Jan Klingelhöfer - Accountability and Incumbency Advantage
Date and Time: December 20th, 2018, 10:00 am - 12:00 pm
Room: Meeting Room, 1st floor, Dongliuzhai (Old Campus)
Abstract
Incumbency advantage is the difference in the probabilities of remaining in versus losing office for an incumbents party. I show that incumbency advantage increases accountability of political parties. To do so, I develop a repeated probabilistic voting model with two parties that alternate in office. Parts of the electorate are forward-looking and vote according to their (probabilistic) party preferences, and parts of the electorate consider the amount of rent-seeking by the incumbent party when they make their voting decision between two parties. The model allows for two different sources of incumbency advantage. Preference-driven incumbency advantage occurs if the random distribution of party preferences is biased in favor of the incumbent party. Accountability driven incumbency advantage is the result of the strategic interaction between retrospective voters who want to limit rent-seeking activities and the parties. It is always intertwined with electoral punishment, the loss in likelihood of an election victory when an incumbent party does engage in rent-seeking above a threshold.
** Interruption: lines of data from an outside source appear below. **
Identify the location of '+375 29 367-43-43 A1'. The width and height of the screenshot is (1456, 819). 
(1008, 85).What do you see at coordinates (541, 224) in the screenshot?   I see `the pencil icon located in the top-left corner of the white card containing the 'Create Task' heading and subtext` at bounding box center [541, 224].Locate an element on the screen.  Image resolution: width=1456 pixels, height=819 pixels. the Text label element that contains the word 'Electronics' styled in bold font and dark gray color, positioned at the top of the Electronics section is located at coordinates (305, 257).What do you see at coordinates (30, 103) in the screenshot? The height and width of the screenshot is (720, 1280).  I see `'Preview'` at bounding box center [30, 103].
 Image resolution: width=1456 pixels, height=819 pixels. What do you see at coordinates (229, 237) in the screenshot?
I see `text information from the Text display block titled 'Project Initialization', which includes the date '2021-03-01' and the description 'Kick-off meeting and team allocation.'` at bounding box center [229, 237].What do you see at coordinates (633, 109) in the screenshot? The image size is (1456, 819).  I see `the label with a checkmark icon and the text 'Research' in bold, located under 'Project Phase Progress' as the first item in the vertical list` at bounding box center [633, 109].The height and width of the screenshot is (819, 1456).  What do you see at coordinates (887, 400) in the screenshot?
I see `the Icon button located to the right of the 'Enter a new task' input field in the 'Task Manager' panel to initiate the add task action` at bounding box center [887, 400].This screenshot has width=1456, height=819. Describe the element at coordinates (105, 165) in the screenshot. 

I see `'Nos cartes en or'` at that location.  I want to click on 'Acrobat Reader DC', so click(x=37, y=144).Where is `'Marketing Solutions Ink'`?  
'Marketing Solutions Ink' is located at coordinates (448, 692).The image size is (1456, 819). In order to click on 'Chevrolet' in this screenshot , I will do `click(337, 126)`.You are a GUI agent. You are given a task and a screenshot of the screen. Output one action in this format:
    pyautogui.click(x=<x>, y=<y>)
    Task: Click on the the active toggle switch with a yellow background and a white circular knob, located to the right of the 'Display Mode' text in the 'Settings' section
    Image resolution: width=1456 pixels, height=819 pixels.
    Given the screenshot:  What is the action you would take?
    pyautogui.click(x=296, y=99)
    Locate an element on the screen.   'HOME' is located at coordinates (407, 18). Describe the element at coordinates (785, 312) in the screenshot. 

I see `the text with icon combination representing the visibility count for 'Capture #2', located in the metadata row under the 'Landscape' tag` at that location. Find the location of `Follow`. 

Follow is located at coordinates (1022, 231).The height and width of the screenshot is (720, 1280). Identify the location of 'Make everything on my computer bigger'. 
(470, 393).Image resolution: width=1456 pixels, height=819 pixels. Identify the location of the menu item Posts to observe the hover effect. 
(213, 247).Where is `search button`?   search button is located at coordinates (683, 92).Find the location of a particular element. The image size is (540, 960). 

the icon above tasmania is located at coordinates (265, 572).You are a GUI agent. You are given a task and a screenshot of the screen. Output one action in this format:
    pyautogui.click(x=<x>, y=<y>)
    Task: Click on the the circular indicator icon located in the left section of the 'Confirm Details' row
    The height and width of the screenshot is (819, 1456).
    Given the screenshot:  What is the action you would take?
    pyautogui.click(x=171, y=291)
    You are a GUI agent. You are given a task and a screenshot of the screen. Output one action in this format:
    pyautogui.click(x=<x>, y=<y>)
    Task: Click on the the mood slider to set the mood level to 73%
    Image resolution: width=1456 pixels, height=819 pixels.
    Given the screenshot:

I show that it possible to distinguish the effects of incumbency advantage and electoral punishment on the minimum level of rent-seeking that is sustainable in equilibrium. While there is no accountability without the presence of backward-looking voters and electoral punishment, additional external incumbency advantage leads to lower rents and increasing accountability. The larger the incumbency advantage, the more important it is for a party to win the next election. Consequently, the incumbent party is willing to give up more rent-seeking in return for a higher likelihood of being reelected. The positive effect of incumbency advantage on accountability somewhat counterintuitive because it is widely believed that parties and politicians are less likely to be voted out of office are less accountable. However, this belief would only be justified if only cases with a combination of large incumbency advantage and low degrees of electoral punishment were conceivable. While this is a typical combination for countries with some degree of electoral fraud and manipulation, for example Russia under Putin, it is unlikely to occur in functioning mature democracies. In addition to its substantive contribution, this paper also provides a straightforward model of probabilistic voting that can be applied to different settings in which different groups of voters have random turnouts.